In his review of the wireless industry in the second quarter, Sharma zeroed-in on Microsoft's devices strategy. Microsoft has announced plans to cut 18,000 jobs, including 12,500 former Nokia workers, the largest restructuring in the company's history. The software giant has also indicated it will focus more on Lumia-branded smartphones and growing the overall Windows Phone ecosystem than on feature phones, which it reportedly will discontinue selling.
"Google (NASDAQ: GOOG) was tempted by the lure of the device business and to some extent was forced to buy Motorola," Sharma noted. "It took 10 quarters to realize that the device business is a different beast, that there was a DNA mismatch, but the exercise did provide some key business insights to the management team. Google shed the device business and kept its partners happy."
Sharma said Microsoft's acquisition of Nokia is following a similar pattern. He said that after Nokia threatened to adopt Android, Microsoft "had no choice but to acquire the beleaguered company that has been just devastated since it picked up Windows as its primary OS."
"It was clearly a mistake both by Nokia first and Microsoft after that," he added. Sharma noted that Microsoft CEO Satya Nadella "to his credit" decided to "shed a good part of the business in a mere three quarters (a clear admission of a mistake). While the impending decimation of the once vaunted Finnish brand was very obvious, the bigger question in front of Microsoft is 'What to do with Nokia that's remaining?' The current plan is to continue churning out the Lumia devices at different price points and see what happens."
Sharma said that Windows Phone garnered just 1.3 percent of the U.S. smartphone market in the second quarter, and that globally it had 2.7 percent. That last figure is in line with estimates from research firm Strategy Analytics.
"Granted that in some countries, Windows is starting to approach double digit market share, even Microsoft admits its mobile strategy is in shambles," Sharma wrote. "After being in the U.S. market for more than two years with billions spent in marketing and distribution, 1.3% share is nothing to write home about. Microsoft can get better traction in markets where new-subs are entering the ecosystem vs. replacement markets like the U.S. However, what market is telling us is that despite the blood, sweat and tears that have been spent over the past few quarters, there is little appetite or need for another platform."
Sharma said Microsoft remains strong in the enterprise and in the cloud markets but he said the computing market is now very different from what it used to be.
As a platform, Sharma noted that Windows Phone is "very well designed and the devices coming out a quite good.

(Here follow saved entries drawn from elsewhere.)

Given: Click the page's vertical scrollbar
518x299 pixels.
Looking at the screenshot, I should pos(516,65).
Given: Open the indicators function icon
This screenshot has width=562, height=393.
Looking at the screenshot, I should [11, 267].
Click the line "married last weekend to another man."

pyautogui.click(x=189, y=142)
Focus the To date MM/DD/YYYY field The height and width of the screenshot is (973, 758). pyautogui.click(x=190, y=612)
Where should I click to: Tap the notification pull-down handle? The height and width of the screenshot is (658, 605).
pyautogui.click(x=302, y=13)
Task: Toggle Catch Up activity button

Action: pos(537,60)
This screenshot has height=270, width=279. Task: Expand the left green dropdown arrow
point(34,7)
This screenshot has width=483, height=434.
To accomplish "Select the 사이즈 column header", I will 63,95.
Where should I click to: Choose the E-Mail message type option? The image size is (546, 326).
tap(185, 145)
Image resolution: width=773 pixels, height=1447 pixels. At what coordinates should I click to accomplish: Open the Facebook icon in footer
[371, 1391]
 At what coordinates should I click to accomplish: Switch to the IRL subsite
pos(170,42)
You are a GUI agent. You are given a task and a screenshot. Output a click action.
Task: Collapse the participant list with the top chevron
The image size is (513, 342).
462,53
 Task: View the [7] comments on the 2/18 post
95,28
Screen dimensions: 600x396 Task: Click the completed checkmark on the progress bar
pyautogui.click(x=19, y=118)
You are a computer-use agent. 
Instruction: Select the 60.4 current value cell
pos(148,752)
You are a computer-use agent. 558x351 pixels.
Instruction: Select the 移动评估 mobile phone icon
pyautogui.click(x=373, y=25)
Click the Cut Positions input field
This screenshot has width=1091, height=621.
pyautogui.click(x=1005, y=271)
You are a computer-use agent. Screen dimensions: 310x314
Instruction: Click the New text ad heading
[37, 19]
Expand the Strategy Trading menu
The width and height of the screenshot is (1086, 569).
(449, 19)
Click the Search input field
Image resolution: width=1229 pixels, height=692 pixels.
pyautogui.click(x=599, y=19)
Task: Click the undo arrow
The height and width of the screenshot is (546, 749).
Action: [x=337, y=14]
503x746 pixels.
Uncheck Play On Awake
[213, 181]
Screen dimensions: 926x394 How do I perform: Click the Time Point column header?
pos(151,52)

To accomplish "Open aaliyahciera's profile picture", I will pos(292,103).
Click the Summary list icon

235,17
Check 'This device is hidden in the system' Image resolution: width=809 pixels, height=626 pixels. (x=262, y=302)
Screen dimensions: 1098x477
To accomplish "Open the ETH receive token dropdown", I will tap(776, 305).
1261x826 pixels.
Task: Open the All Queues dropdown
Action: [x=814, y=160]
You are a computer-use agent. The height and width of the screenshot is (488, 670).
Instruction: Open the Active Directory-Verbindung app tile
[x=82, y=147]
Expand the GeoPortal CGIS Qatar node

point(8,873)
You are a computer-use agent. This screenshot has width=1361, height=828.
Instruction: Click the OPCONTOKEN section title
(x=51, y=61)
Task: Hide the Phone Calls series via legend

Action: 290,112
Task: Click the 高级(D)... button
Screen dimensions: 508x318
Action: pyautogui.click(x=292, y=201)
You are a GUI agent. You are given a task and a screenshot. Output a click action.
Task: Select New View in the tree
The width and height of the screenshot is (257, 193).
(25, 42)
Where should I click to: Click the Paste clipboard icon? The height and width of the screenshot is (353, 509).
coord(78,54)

However, the current data indicates that unless something changes drastically, Windows Phones might be on the verge of being 'Zuned out' of the market. And just like Zune, the fault will lie not in the product or the distribution or the marketing but rather in the timing of the market entry. Microsoft might be better off giving up on its device dream and just focus on services on top of the platforms that dominate. It might be time for hermit crab strategy."